Un recours au disciplinaire qui interroge
Dès le lendemain, les premières procédures disciplinaires tombent ; elles visent toutes les personnes qui ont pris la parole à l’occasion de cette rencontre marquée par le deuil. Selon un décompte des salariés, au moins quatre personnes ont été mises à pied (avec suspension de salaire), dont deux en vue d’une procédure de licenciement. Cinq personnes déclarent aussi un accident du travail pour « choc psychologique » suite aux propos tenus par la direction. Des arrêts de travail concomitants qui ont permis à l’Inspection du travail de se saisir de l’affaire.
Mais les semaines suivantes, l’hémorragie continue : les démissions et les arrêts maladies se succèdent, s’étendant plus largement au Cada. Après leurs arrêts de travail, certains travailleurs, revenus sur site, font l’objet de nouvelles procédures disciplinaires – allant parfois jusqu’au licenciement (2) – sur la base de considérations qu’ils décrivent comme arbitraires – alors même « qu’aucun salarié n’a commis de fautes professionnelles », estime Bruno. « C’étaient des moments très confus », reprend Julie.
Plusieurs licenciements – pour « inaptitudes » et « fautes graves » – doivent faire l’objet d’une contestation devant les Prud’hommes.

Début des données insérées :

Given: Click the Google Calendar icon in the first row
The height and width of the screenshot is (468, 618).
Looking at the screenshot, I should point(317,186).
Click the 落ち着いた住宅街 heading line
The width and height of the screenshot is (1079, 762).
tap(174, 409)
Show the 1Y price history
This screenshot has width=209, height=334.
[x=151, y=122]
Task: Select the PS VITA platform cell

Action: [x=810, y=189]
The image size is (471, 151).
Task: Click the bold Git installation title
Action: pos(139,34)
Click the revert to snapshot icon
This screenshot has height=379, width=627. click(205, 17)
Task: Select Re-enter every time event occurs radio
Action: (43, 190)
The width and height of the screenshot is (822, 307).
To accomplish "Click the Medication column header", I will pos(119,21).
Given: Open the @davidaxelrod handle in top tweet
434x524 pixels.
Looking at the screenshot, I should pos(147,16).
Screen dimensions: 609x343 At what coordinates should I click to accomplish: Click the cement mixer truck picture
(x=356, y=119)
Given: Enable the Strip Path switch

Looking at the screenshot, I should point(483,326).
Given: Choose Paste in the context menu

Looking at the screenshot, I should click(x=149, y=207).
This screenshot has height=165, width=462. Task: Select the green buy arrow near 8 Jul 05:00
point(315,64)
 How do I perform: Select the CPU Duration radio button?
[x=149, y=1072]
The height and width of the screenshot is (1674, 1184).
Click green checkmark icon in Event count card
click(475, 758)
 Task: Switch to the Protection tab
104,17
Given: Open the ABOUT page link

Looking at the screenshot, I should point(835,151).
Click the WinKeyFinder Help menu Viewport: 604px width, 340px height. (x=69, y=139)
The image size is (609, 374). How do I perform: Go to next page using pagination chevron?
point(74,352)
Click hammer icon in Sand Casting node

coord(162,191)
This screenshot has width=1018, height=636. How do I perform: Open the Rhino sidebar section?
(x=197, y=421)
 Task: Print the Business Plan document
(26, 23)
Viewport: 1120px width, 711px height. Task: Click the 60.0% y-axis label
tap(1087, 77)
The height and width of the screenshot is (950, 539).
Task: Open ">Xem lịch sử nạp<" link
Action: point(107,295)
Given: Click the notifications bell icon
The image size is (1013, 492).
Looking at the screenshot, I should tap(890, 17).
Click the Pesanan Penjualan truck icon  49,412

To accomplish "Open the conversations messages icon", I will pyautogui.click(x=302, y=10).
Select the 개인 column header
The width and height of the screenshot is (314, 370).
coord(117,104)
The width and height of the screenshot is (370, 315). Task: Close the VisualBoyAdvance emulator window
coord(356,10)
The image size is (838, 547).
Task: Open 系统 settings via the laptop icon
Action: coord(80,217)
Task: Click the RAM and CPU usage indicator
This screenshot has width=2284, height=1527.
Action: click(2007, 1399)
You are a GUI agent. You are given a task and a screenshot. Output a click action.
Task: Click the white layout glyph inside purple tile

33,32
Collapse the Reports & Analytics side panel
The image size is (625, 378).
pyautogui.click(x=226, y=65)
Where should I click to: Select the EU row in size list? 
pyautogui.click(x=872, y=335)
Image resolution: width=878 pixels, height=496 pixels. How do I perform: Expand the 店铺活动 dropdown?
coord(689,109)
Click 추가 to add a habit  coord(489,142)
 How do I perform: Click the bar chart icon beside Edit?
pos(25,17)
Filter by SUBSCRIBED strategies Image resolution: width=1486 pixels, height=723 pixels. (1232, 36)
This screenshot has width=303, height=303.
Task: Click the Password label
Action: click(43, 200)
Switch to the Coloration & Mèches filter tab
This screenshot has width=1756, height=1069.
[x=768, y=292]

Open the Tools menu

D’après elle, comme plusieurs autres salariés, des membres de la direction venaient régulièrement sur le site, et participaient aux réunions des deux services. Était-ce là l’accompagnement promis par la direction suite au courrier d’alerte ? Sans doute. Mais loin de la médiation escomptée, des salariés évoquent des cadres « provocateurs » et « agressifs », qui maintenaient une tension permanente et « surréagissaient » à la moindre parole contradictoire.
Dans un récent courrier adressé au directeur général de l’association pour évoquer le cas d’une salariée mise à pied, l’inspectrice du travail en charge de l’affaire s’interroge en particulier sur les méthodes utilisées par le directeur des ressources humaines. Elle évoque des faits qui peuvent s’analyser comme des « pressions », et ajoute que c’est « dans le cadre d’un possible harcèlement moral » et « une situation de risques psychosociaux particulièrement importants » qu’elle intervient.
Des risques régulièrement pointés du doigt à l’échelle de l’association, tant par les élus du CSE, que par la médecine du travail qui, dans ces deux derniers bilans annuels, alertait la direction sur ce qu’elle considère comme « la problématique la plus importante » de Forum réfugiés. Elle y évoquait des dysfonctionnements internes, une surcharge de travail, mais aussi des pressions, des maltraitances, des conflits de valeurs et « des déclarations de harcèlement moral », se traduisant inévitablement par de nombreux départs et démissions.
« Tout n’est pas noir ou blanc, veut conclure Jeanne. Nous n’avons pas dit que notre cheffe de service était méchante, et je ne pense pas que nous soyons méchants d’avoir écrit cette lettre. Mais il y avait de la détresse de chaque côté, et il fallait que ça cesse. Alors nous avons alerté, et ça n’a pas marché. Voilà. » Et si elle témoigne, comme ses anciens collègues, c’est pour que « les choses changent » ; pour les travailleurs, comme pour les personnes hébergées qui subissent, elles aussi, les conséquences de cet environnement de travail.